Société

Vincent Geisser : « Durban II ? Un grand machin inutile »

Rédigé par Leila Belghiti | Mercredi 22 Avril 2009 à 11:24

Vincent Geisser, politologue français, revient avec Saphirnews.com sur les enjeux de la conférence internationale sur le racisme, Durban II, qui se tient actuellement à Genève jusqu'au vendredi 24 avril. Loin des déchaînements passionnels, il nous livre là une analyse des coulisses de ce fameux congrès. Interview express.

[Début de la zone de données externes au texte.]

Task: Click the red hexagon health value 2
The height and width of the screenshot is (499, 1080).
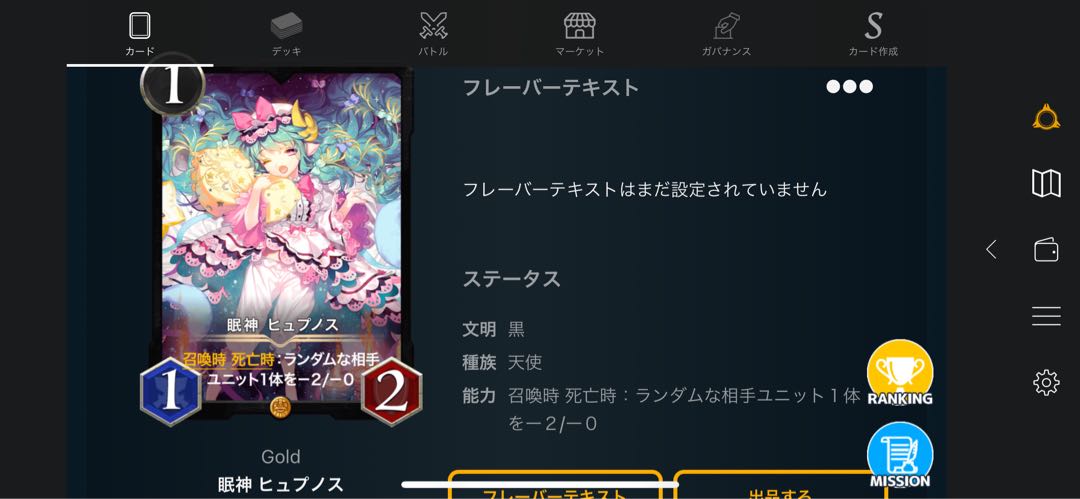Action: 391,391
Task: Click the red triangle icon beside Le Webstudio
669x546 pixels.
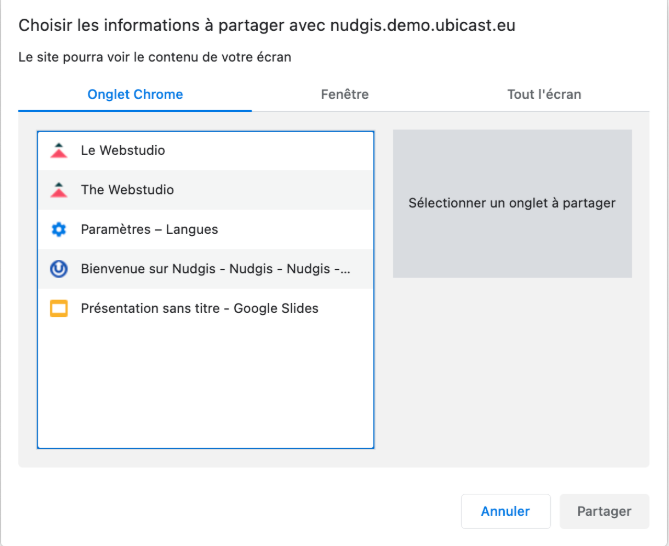Action: click(x=59, y=151)
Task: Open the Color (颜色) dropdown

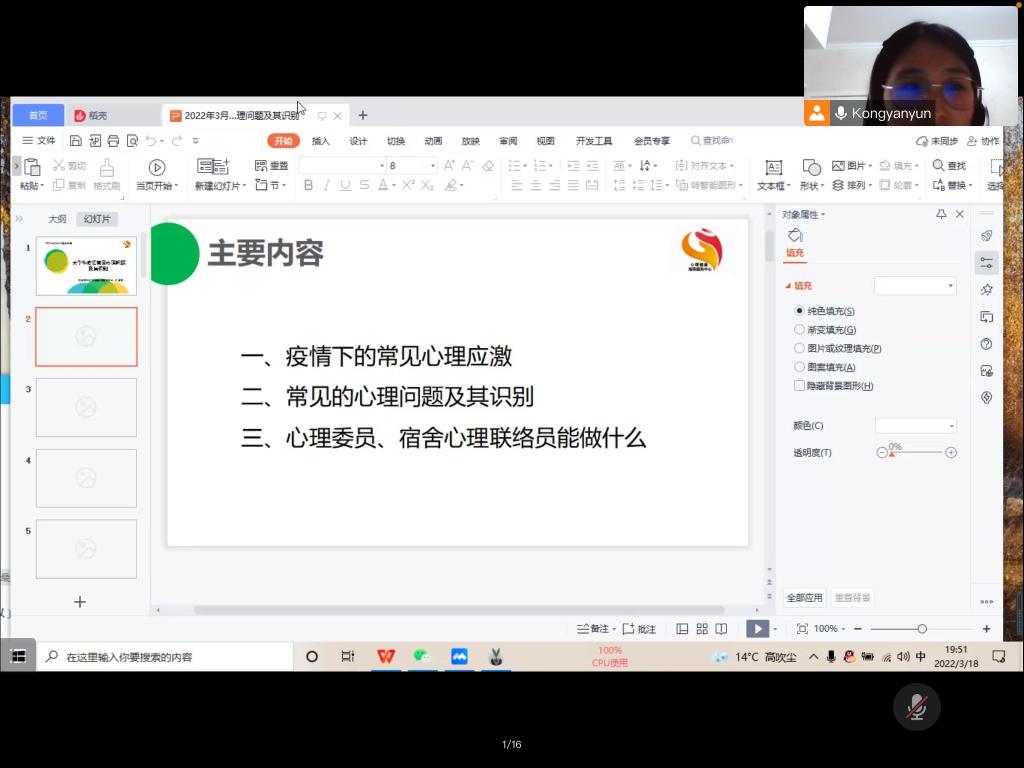Action: click(x=916, y=426)
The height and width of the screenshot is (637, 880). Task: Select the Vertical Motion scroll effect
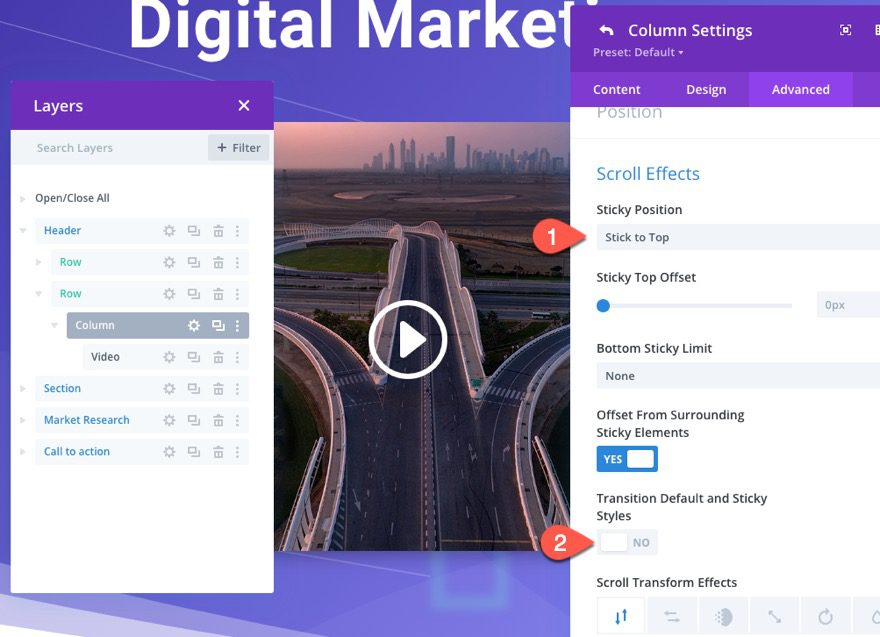coord(620,615)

Saphirnews.com : Vos impressions générales concernant la conférence sur le racisme « Durban II » ?

Vincent Geisser
Vincent Geisser : Je n'ai jamais cru à ce qu'une organisation intergouvernementale comme l'Onu puisse régler ce genre de questions. C'est de la poudre aux yeux. Ces grandes messes révèlent beaucoup d'hypocrisie. La question du racisme est une question de société civile et de citoyens. Or, Durban II suit un processus très élitiste. Un grand « machin » inutile, comme dirait De Gaulle, qui ne permet absolument pas de traiter le sujet de fond.

Saphirnews.com : D'autres organismes, non-gouvernementaux, sont pourtant présents à cette conférence, tels Amnesty International, la LDH, le MRAP...

Vincent Geisser : Ils y sont certes, mais l'agenda de Durban II est déconnecté de ceux-là même qui luttent contre le racisme. On n'y aborde pas les résultats, les analyses concrètes du terrain. Il n'y a pas de partage d'expérience. Que des mots. Une grande messe de la bonne conscience qui essaie de se racheter une virginité anti-raciste. Les grands oubliés dans tout cela, ce sont les concernés. J'y préfère des actions de sociétés civiles, reconnues ou non, car c'est de là dont on peut espérer véritablement des résultats. Il faudrait des « Durban de la société civile » !

Saphirnews.com : Comment expliquez-vous la position de la France qui a décidé de ne pas boycotter le congrès, contrairement à ses voisins européens et aux E-U?

Vincent Geisser : La France ne sait plus trop où elle en est. Elle pratique la « diplomatie des normands » : c'est ni oui, ni non. Elle ne veut pas casser le jeu de l'Onu et se montre respectueuse de son programme, et en même temps souhaite affirmer sa réorientation pro-israélienne. La diplomatie française est, depuis l'élection de Nicolas Sarkozy, ballotée entre son affiliation traditionnelle (tiers-mondiste, ''ami des arabes'') et son positionnement vis-à-vis de l'État d'Israël. On peut dire que la France n'a plus vraiment de politique étrangère : il y a un véritable mélange des genres, entre le système de valeurs et les principes d'une réelle politique.

Saphirnews.com : La thèse de l'axe du Bien contre l'axe du Mal a refait son apparition lors de cette conférence...

Vincent Geisser : Une thèse instrumentalisée par tout le monde. Pour exister, il faut savoir se montrer. Or, l'Iran a très bien intégré la politique de la stigmatisation. Il ne faut pas oublier qu'il y a un jeu de concurrence très ancien avec les pays arabes : l'Iran veut se positionner en leadership dans le monde musulman face à des puissances arabes qui ne font pas leur rôle. S'exprimer comme le défenseur des musulmans, c'est une manière d'apparaître sur la scène arabe et de s'approprier la rue musulmane.Les déclarations d'Ahmadinejad sont plus anti-israélienne qu' antisémites. Les pays occidentaux le savent bien. C'est un peu comme Tom et Jerry : on sait très bien que Tom ne mangera jamais Jerry, mais ça continue sinon le dessin animé est fini (rires) !

Saphirnews.com : N'y a -t-il pas un risque que l'Iran compromette ses projets - notamment nucléaires - avec l'image négative qu'il dégage de lui en Occident ?

Vincent Geisser : Il ne faut pas sous-estimer la diplomatie iranienne. Elle joue de la dissuasion nucléaire sans avoir les bombes. Elle est suffisamment maligne pour jouer la carte du discours compassionnel et symbolique et en même temps négocier dans les couloirs avec les américains. C'est tout le génie de la diplomatie iranienne.

Vincent Geisser est sociologue et politologue français. Chercheur à l’Institut de recherches et d’études sur le monde arabe et musulman (IREMAM/CNRS), il enseigne à l’Institut d'études politiques d'Aix-en-Provence et a signé plusieurs essais.